The spreadsheet output, Multidimensional Outlier Detection will contain two columns. The first column contains the distance score for each sample and the second column is a binary column, where a 1 indicates an outlier. The threshold is specified in the second column header as Outlier threshold e.g. Outlier 0.28.

A common use of this function is to calculate outliers in two dimensions, then filter a scatterplot of the two columns based on outlier status. For example, one could run Principal Component analysis, then plot the first two principal components against each other. Then determine outliers in two dimensions (the first two principal components). If you merged the resulting Multidimensional Outlier Detection spreadsheet with the principal components spreadsheet, you could filter on the binary Outlier column. Outliers would fall outside of an imaginary circle created by the median centroid and threshold values.

## 2.20.8. Matched Pairs T-Test¶

A Matched Pairs T-Test can be run on two dependent samples in the same spreadsheet with a grouping variable to distinguish them. In the results spreadsheet, the following outputs will be available: T-Statistic, the Mean of the differences, P-Value, , Bonferroni P-Value, FDR P-Value, degrees of freedom, Standard Error, the lower and upper bounds of the confidence interval around the mean, average for each category, the difference between these averages, the average anti-log base 2 of the data for each category, the fold change of the anti-log base 2 of the data, based upon the above averages, the log base 2 of that fold change.

To run a Matched Pairs T-Test, open a spreadsheet containing at least one categorical or binary column for the grouping. Also, a sample or pair ID column can be present, if not, the row labels will be used instead. The grouping and sample ID columns can be selected in the spreadsheet view by setting them to dependent (magenta). If the column headers can be identified, the dialog will populate the group and sample ID selections with the correct field. These can be selected manually in the dialog too.

From the spreadsheet, select Numeric > Matched Pairs T-Test. A dialog will appear. The dialog allows the user to select the group column and, optionally, the sample or pair ID column. If no column is selected for the sample ID column, the row labels will be used. Also, the user can select whether to save the results spreadsheet under the current spreadsheet or to save it under the project root.

+-------+

#### TASKS TO PERFORM:
a) Do these statements agree with the statistics documentation? Answer yes or no for each, and quote the deciding words. (i) In the binary column, a 1 marks an outlier. (ii) A Matched Pairs T-Test requires a sample or pair ID column. (iii) The results spreadsheet can be saved under the project root.
b) Can you repeat, word for word, the part of the statistics documentation that opens with the words containing "## 2.20.8. Matched" and closes with "that fold change."?
c) Can you write the next part of the statistics documentation on outlier detection and the Matched Pairs T-Test, starting after its last sentence?

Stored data

+-------+

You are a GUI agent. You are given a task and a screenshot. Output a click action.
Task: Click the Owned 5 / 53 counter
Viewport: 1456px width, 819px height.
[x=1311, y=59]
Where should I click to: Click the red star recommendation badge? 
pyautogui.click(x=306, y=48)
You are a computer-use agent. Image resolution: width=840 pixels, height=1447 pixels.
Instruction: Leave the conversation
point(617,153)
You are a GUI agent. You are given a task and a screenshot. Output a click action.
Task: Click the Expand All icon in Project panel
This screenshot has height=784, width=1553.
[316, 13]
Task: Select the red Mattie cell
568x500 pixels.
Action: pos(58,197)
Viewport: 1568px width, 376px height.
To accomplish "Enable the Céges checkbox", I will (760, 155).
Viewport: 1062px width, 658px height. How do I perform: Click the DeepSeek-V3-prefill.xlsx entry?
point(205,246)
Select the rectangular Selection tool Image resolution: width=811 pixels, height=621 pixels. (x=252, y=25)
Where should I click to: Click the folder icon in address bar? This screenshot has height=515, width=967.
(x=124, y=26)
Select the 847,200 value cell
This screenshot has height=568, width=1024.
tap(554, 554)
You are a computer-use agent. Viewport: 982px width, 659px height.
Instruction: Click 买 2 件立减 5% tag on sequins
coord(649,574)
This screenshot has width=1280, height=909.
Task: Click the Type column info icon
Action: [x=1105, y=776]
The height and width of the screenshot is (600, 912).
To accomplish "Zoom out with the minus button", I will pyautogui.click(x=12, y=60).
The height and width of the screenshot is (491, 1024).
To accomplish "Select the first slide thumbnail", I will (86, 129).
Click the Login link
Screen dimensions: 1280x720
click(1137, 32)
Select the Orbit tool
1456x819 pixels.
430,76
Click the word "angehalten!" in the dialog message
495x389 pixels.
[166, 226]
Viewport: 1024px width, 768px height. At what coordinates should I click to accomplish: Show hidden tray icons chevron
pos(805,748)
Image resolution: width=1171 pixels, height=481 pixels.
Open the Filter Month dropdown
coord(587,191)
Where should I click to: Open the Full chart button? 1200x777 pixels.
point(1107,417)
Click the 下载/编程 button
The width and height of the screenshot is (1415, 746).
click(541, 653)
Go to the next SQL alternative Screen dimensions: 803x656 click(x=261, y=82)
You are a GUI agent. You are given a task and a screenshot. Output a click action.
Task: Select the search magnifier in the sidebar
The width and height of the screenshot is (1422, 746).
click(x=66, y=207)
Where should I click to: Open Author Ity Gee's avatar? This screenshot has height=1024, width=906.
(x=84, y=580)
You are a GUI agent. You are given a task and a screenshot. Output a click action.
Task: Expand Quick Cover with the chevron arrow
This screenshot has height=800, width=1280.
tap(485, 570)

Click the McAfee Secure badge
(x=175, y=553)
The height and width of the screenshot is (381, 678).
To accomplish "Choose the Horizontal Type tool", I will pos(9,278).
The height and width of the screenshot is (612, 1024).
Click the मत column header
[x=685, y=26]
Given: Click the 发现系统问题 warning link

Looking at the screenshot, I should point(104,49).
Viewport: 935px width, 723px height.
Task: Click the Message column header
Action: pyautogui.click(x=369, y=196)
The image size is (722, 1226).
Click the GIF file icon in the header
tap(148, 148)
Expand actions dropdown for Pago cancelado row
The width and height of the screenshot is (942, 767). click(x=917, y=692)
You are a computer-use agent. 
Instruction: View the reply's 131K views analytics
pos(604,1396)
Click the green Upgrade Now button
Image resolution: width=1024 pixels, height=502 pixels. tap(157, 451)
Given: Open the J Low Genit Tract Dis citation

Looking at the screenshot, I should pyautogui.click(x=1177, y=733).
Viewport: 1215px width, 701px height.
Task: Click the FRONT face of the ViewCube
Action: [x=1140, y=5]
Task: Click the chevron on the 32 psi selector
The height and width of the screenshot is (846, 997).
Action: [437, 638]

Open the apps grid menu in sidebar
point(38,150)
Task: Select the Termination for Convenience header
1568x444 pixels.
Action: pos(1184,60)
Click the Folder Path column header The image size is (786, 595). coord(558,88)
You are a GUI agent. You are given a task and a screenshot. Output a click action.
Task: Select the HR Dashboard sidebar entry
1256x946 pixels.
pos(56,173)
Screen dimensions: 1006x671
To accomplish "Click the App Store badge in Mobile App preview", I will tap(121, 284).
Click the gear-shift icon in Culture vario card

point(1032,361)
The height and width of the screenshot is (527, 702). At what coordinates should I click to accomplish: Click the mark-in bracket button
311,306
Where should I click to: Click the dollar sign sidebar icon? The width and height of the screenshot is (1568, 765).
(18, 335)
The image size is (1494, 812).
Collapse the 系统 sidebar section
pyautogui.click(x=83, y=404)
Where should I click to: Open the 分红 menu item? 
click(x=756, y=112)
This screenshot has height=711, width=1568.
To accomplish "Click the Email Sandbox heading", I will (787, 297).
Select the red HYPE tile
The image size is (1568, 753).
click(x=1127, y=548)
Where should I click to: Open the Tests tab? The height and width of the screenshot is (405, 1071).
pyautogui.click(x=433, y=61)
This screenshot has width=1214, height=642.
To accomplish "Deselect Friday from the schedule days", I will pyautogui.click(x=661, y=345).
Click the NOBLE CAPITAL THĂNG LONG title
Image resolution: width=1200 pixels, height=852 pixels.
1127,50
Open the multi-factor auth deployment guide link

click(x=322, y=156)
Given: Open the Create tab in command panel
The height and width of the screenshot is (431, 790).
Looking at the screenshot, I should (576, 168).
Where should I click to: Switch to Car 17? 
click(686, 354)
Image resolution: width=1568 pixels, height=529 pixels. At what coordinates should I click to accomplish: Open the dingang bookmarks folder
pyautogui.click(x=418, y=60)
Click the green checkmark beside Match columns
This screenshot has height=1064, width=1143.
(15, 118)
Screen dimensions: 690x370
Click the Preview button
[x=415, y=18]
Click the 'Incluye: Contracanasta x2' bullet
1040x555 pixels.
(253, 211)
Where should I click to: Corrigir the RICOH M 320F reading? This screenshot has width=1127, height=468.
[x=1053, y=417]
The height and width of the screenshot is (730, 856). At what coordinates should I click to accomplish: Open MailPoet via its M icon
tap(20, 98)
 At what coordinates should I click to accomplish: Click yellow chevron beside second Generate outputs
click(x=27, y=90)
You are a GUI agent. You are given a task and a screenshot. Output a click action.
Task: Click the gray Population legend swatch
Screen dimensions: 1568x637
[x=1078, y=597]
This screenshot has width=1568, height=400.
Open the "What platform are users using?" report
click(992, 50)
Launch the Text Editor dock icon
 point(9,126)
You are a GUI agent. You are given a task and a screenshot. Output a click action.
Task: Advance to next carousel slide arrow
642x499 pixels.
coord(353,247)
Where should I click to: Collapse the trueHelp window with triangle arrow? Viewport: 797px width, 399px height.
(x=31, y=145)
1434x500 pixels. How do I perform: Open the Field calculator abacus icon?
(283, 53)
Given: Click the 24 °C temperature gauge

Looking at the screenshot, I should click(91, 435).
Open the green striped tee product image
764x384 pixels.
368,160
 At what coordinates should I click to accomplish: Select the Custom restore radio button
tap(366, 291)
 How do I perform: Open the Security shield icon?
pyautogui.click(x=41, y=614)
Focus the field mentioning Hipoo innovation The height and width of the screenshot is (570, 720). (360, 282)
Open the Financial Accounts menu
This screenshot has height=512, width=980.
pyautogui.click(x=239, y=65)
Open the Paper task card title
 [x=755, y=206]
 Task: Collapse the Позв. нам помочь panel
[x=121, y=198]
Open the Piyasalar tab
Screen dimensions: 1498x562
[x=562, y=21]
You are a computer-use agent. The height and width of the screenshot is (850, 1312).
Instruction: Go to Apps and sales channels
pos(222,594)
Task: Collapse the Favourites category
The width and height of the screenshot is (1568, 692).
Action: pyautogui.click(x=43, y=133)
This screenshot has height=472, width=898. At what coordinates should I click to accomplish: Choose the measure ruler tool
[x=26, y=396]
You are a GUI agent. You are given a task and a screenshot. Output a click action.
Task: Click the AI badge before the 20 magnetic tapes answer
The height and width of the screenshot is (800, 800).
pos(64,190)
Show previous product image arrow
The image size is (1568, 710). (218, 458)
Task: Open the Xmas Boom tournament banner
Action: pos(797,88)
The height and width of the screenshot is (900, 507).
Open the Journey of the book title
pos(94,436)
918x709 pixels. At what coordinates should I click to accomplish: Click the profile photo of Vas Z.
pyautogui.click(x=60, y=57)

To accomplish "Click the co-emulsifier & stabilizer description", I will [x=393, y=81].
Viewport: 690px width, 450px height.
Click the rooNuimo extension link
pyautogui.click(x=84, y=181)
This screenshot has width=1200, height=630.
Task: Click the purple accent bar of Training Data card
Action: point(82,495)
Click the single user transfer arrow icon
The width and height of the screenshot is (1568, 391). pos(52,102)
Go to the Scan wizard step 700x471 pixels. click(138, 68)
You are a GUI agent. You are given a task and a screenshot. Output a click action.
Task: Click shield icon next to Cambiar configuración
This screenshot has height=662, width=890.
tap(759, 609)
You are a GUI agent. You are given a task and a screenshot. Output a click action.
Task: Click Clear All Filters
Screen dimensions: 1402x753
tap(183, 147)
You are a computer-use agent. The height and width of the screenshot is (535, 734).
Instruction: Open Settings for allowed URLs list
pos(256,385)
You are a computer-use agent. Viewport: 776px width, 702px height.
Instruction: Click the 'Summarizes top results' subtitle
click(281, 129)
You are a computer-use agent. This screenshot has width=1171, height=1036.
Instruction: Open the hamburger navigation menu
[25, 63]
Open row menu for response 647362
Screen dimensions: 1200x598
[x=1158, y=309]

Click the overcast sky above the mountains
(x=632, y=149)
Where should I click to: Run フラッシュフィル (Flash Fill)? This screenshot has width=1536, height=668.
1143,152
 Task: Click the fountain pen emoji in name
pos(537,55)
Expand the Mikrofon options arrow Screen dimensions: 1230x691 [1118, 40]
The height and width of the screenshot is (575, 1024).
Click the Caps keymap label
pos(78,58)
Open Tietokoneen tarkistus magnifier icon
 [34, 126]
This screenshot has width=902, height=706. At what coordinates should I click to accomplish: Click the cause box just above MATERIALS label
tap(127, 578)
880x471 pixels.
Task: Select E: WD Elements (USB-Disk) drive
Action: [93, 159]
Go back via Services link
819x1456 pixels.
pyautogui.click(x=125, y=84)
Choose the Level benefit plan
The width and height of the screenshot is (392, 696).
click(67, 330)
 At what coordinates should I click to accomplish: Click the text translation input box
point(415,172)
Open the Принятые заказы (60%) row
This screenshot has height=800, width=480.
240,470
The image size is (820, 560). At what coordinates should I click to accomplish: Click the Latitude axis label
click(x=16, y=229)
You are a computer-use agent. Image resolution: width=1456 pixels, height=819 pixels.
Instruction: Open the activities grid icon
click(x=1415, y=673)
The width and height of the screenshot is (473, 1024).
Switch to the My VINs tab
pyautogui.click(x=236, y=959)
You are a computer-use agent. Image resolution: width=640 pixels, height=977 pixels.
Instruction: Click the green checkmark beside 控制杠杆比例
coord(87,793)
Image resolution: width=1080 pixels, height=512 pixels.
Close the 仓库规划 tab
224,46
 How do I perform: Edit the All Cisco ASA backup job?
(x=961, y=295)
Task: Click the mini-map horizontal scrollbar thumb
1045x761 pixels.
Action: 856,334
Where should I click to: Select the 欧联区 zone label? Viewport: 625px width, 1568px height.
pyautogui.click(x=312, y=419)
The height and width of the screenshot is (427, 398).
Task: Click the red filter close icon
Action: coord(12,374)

+-------+

#### YOUR WRITTEN ANSWERS:
a)
(i) Yes: "the second column is a binary column, where a 1 indicates an outlier."
(ii) No: "Also, a sample or pair ID column can be present, if not, the row labels will be used instead."
(iii) Yes: "the user can select whether to save the results spreadsheet under the current spreadsheet or to save it under the project root."

b)
## 2.20.8. Matched Pairs T-Test¶

A Matched Pairs T-Test can be run on two dependent samples in the same spreadsheet with a grouping variable to distinguish them. In the results spreadsheet, the following outputs will be available: T-Statistic, the Mean of the differences, P-Value, , Bonferroni P-Value, FDR P-Value, degrees of freedom, Standard Error, the lower and upper bounds of the confidence interval around the mean, average for each category, the difference between these averages, the average anti-log base 2 of the data for each category, the fold change of the anti-log base 2 of the data, based upon the above averages, the log base 2 of that fold change.

c)
The following will be in the results spreadsheet after running the analysis:

• T-Statistic: The test statistic from the Student’s T distribution.

• Mean of the difference: The mean of the differences between each matched pair.

• P-Value: The p-value found from the Student’s T distribution for this T-Statistic and degrees of freedom.

• -log10(P-Value): The negative log of the p-value

• Bonferroni P-Value: The adjusted p-value using the Bonferroni correction. The number of columns that were tested successfully is counted as the number of tests for this correction.

• FDR P-Value: The adjusted FDR p-values.

• Average (Category 1): The average of all samples in category 1 for each numeric column.

• Average (Category 2): The same as above, but for the second category.

• Difference: The difference in the averages from the first and second categories.

• Average (2^Data for Category 1): The average of taking the anti-log base 2 of the data for the first category.

• Average (2^Data for Category 2): The same as above, but for the second category.

• Fold Change: The fold change of the anti-log base 2 of the data, using the averages above.

• Log2 Fold Change: The log base 2 of the above fold change.

• Degrees of Freedom: The number of samples in each test minus 1.

• Standard Error: The standard error of the mean of the difference.

• Lower and Upper Bounds: The lower and upper bounds of the 95% confidence interval around the mean.

If the original spreadsheet contained a column-oriented marker map, this marker map will be applied row-oriented to the results spreadsheet.